═════ EXTRACT TO READ ═════
Andrews offered to come up with some language for the Board to look at.
Member Schannep said that, looking at this from the applicant's viewpoint, if the initial vote didn't go
as the applicant hoped and the applicant wanted to start the appeal process, the required time extension
(restarting of the clock) might place the applicant at a disadvantage. In response to Member Hickey's
comment that the 35-day clock started upon "service" and"service" isn't defined, Mr. Andrews
responded that service is defined by statute in the Rules of Civil Procedures, when a party receives
notice of whatever action is coming forward (service of process) so he would interpret service by
registered, returned receipt mail or delivered by a process server. Chair Adamson asked if the Board
makes a decision that is in contrast to what the applicant wants and they intend to appeal, does the
Board's decision constitutes service. Mr. Andrews replied that the applicant would be served notice
with the Board's decision. Chair Adamson asked if that decision would restart the clock or would the
Board have to send written notification. Mr. Andrews deferred to Mr. Nodine, who said that the
Board's decision essentially acts as a service; the vote is considered service.
Member Schannep restated the scenario of a dissatisfied applicant wanting to have an appeal heard
within the 35-day mark, but the Board isn't scheduled to hear the appeal for two months at the next
regular meeting. Mr. Andrews explained the item would be scheduled for the next month's meeting.
Member Schannep said that even if the reconsideration is scheduled for the following week, if the
Broad denies the appeal, the applicant is denied the ability to appeal to Superior Court within the 65
days. Mr. Andrews replied that a delay preventing the applicant from appealing to the court would be
a potential due process problem and the applicant could go to the Court anyway. Mr. Andrews said
staff would draft some language and would return that to the Board. Chair Adamson clarified that the
language would be added to Section 3.6.
Under Section 3.9—Record of Consideration in Board Action—Vice Chair Adler pointed out that in
the minutes the Board agreed to use language stating that Board members are "encouraged"to state the
reasons for their vote. There were no objections to making this change.
═════ DATASET SECTION ═════
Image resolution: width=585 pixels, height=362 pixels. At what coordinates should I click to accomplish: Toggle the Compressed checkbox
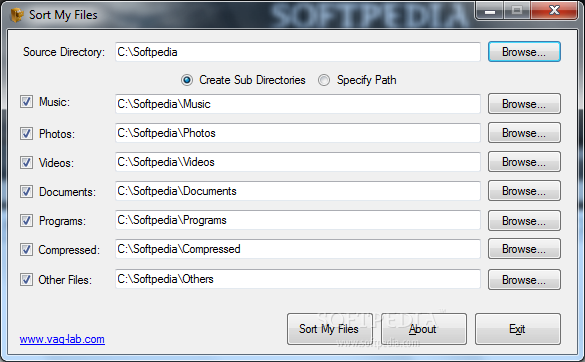(x=26, y=249)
═════
» CHALLENGE 1:
Name every person mentioned in the meeting minutes, with the title each is given there.
» CHALLENGE 2:
Answer these from the meeting minutes:
(a) According to Member Hickey, how many days does the clock run once it starts upon "service"?
(b) Who said that the vote is considered service?
(c) To which section would the language drafted by staff be added?

» CORRECT ANSWER 1:
Mr. Andrews
Member Schannep
Member Hickey
Chair Adamson
Mr. Nodine
Vice Chair Adler

» CORRECT ANSWER 2:
(a) 35 days
(b) Mr. Nodine
(c) Section 3.6